Spark is an open-source platform that enables fast real-time data processing, up to 100 times faster than Hadoop's MapReduce. It can be run on various platforms, such as Apache Mesos, EC2, and Hadoop - either from a cloud or a dedicated cluster. This makes it well-suited for machine learning-based applications.

Snowflake

Snowflake is a cloud-based service that provides data services such as warehousing, engineering, science, and app development. It also enables the secure sharing and consumption of real-time data.


A cloud data warehouse can provide you with the benefits of storing and managing your data in the cloud. While Hadoop is an excellent tool for analyzing large amounts of data, it can be challenging to set up and use. Moreover, it does not offer all the features typically associated with a data warehouse.


Snowflake can reduce the difficulty and cost of deploying Hadoop on-premises or in the cloud. It eliminates the need for Hadoop as it requires no hardware, software provisioning, distribution software certification, or configuration setup efforts.

When to consider alternatives to Hadoop?

Hadoop is one of many big data solutions out there. As the size, complexity, and volume of data grow, companies are exploring alternatives that can offer performance, scalability, and cost benefits. When making these decisions, it is essential to consider the organization's specific use cases, budgets, and goals before selecting a big data solution.

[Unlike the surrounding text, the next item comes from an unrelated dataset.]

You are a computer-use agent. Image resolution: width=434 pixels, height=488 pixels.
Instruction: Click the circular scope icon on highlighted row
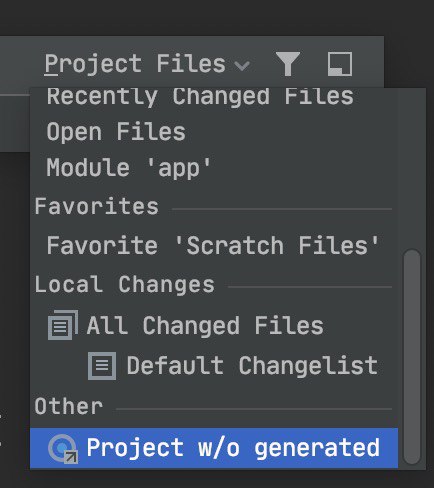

There may be better options than migrating away from Hadoop in many cases. Many clients have invested heavily in the platform, making it too costly to migrate and test a new one. Therefore, the platform cannot be abandoned. However, alternatives should be taken into account for new use cases and big data solution components.

To Sum Up

There is not one best alternative to Hadoop because Hadoop was never just one thing. Instead of believing the claims that Hadoop is outdated, think about what you need from the technology and which parts do not fulfill your requirements.


Ultimately, the decision to stay with Hadoop or move to another big data solution should be based on the use case and the organization's particular needs. It is essential to consider the cost, scalability, and performance benefits that different technologies can provide.


With careful evaluation and research, businesses can make an informed choice that will best serve their needs.